そして今まさに第3期が始まっています。第3期はちょっと趣向を変えて最初の2ヶ月間は10社を選定して、2ヶ月の間で5社に絞って、そこから4カ月間のプログラムをやっていくというかたちになっています。
おもしろいのは、その合計10社中4社がARをやる会社で、今まではVR先行だったんですけど、ここにきてARもかなり動きが出始めてきているのを感じています。また日本が成功してきたので、韓国のYJM Gamesというゲーム会社さんと一緒にSeoul VR Startupsというものも立ち上げました。
これも今年の5月に1期のデモデイが終わって合計4社、そして今まさに、第2期が始まっているところって感じです。韓国の場合だと4社中3社がロケーションベース、要するにネットカフェのVR版みたいな、VRカフェがらみという感じで出てきているのは、わりと国の特徴なのかなって思っています。
なので僕らのパートナーのYJM Gamesも、年内にVRカフェを韓国に100店舗作って、来年中には300店舗まで広げていくという感じとか、特に韓国とか中国はインターネットカフェをそのままVRに置き換えていこう、みたいな動きが活発だと感じています。
加えてちょうど今年に、ノルディスクフィルムとか、エグモントとか向こうのメディアコングロマリットと一緒にNordic VR Startupsを立ち上げました。これは北欧全域をカバーするというところで、今まさに1期がスタートしていって、今年の年末のデモデイに向けて進んでいるかたちになってます。
とはいえVRやARの本当の最先端のテクノロジーは、シリコンバレーとかサンフランシスコにあるので、The Venture Reality Fundというファンドをローカルのパートナー、マルコとティパタットと一緒に作っています。
これは50億円くらいのファンドで、シード・アーリーステージに出資するところになっています。たぶんみなさんVRとかARをウォッチしていたら、こういうVRランドスケープを見たことがある人もけっこういると思います。
これは僕らがずっとやってきたところをマッピングしています。
これは「VRIndustry Landscape」と検索すると出てくるので、もしどういう会社があるのか見たければこれを調べて、時間がある時に1社1社見ていけば、だいたいどういう感じか゚わかってくるんじゃないかと思っています。
どんどん増えてき過ぎたので、ヨーロッパのほうで切り分けただけでもこれだけ。
ちょうど1年前のグローバルのやつがだいたいこれくらいのサイズでした。なのでこの1年間ですさまじく会社が増えてきたと思っています。
さらにARのところも、とにかくすごい勢いで増えてきていて、ARを切り分けただけでもこれくらいになっています。今、合計18社に投資をしていまして、一応投資の領域でいくと、VR内でのコンテンツをつくりやすくするツールだったり、プラットフォームだったりだとか、そういうところを中心に投資しています。

◇ ◇ ◇ ◇ ◇

:: 取り組む課題 ::
1/ 本文をもとに、次の問いに答えてください。
(a) 第3期で最初の2ヶ月間に選定されるのは何社か。
(b) YJM Gamesは年内に韓国でVRカフェを何店舗作るとされているか。
(c) The Venture Reality Fundはどのくらいの規模のファンドか。
2/ 本文のうち「加えてちょうど今年に」で始まる段落を、主な事実を残して箇条書きにまとめること。

:: 記録 ::
◇ ◇ ◇ ◇ ◇

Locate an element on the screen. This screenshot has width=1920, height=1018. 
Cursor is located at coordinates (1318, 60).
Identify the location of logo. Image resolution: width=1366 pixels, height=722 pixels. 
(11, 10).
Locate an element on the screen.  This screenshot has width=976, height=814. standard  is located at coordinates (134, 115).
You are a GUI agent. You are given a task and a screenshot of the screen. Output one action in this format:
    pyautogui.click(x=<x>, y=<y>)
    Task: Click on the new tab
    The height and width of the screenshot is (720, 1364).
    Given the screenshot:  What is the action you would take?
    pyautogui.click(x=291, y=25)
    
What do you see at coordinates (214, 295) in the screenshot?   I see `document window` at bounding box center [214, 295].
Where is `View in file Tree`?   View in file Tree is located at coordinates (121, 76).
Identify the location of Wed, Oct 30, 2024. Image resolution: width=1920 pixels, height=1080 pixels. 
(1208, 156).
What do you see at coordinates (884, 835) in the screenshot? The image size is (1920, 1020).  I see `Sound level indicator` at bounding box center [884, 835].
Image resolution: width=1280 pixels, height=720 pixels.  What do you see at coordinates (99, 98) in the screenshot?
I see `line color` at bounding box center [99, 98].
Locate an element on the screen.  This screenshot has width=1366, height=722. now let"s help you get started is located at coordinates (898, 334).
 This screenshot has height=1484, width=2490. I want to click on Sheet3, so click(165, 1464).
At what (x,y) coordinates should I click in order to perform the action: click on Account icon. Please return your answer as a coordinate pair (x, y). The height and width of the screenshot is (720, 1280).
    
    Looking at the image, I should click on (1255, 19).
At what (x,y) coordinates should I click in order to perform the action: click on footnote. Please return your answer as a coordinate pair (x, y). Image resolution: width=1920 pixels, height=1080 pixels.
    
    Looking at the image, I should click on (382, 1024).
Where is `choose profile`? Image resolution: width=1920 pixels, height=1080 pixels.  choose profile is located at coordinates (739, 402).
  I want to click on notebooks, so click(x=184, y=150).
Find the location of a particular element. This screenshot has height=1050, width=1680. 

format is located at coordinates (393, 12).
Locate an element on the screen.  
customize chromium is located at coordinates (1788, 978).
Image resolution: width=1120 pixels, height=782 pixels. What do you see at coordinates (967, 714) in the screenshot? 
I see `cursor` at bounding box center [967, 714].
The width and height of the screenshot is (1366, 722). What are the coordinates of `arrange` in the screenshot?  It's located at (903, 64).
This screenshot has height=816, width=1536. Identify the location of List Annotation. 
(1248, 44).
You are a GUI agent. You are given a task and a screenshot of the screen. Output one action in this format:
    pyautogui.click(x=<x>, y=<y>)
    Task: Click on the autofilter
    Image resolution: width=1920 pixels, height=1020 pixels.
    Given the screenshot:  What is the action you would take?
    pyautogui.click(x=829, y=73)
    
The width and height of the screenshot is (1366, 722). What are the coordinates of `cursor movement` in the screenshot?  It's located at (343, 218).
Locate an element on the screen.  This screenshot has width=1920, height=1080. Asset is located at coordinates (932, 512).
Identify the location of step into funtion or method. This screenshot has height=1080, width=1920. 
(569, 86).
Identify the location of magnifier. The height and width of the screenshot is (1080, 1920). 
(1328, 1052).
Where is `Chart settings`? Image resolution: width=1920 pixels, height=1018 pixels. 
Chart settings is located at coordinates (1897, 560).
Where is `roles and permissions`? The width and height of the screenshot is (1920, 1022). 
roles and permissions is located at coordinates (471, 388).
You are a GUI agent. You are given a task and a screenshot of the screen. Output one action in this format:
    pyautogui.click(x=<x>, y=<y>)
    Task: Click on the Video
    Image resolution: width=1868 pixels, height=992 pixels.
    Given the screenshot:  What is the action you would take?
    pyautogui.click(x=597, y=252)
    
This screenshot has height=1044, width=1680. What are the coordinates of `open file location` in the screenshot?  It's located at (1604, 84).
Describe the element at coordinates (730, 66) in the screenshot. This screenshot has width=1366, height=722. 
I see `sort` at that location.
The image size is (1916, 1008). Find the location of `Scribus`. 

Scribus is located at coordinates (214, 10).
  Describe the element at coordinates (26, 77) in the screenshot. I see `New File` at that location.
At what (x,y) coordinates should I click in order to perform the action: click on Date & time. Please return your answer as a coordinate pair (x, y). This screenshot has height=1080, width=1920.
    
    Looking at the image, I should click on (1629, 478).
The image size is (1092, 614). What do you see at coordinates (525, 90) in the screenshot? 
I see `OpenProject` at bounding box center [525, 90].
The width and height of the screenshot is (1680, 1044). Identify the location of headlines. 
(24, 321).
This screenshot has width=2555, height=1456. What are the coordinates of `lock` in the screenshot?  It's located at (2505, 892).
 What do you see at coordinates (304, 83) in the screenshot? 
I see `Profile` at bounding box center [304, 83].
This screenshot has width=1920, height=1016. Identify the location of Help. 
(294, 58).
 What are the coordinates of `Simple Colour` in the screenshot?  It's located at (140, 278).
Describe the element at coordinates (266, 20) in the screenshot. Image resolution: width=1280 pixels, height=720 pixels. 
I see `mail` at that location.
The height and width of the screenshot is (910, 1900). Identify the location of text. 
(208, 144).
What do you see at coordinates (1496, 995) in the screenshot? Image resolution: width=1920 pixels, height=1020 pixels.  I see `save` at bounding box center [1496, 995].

◇ ◇ ◇ ◇ ◇

:: 課題の解答 ::
1/
(a) 10社
(b) 100店舗
(c) 50億円くらい

2/
- 今年、ノルディスクフィルムやエグモントなどの現地のメディアコングロマリットと共にNordic VR Startupsを立ち上げた
- 北欧全域を対象とする
- 現在1期がスタートし、今年の年末のデモデイに向けて進んでいる